━━━ SOURCE INFORMATION

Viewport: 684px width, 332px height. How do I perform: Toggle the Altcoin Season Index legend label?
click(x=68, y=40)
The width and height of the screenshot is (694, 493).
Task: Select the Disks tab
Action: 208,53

━━━━━━

» WHAT THIS TASK INVOLVES: The full set of records above must be reproduced exactly in the reply.

» RESULT FOR THIS EXERCISE:
Viewport: 684px width, 332px height. How do I perform: Toggle the Altcoin Season Index legend label?
click(x=68, y=40)
The width and height of the screenshot is (694, 493).
Task: Select the Disks tab
Action: 208,53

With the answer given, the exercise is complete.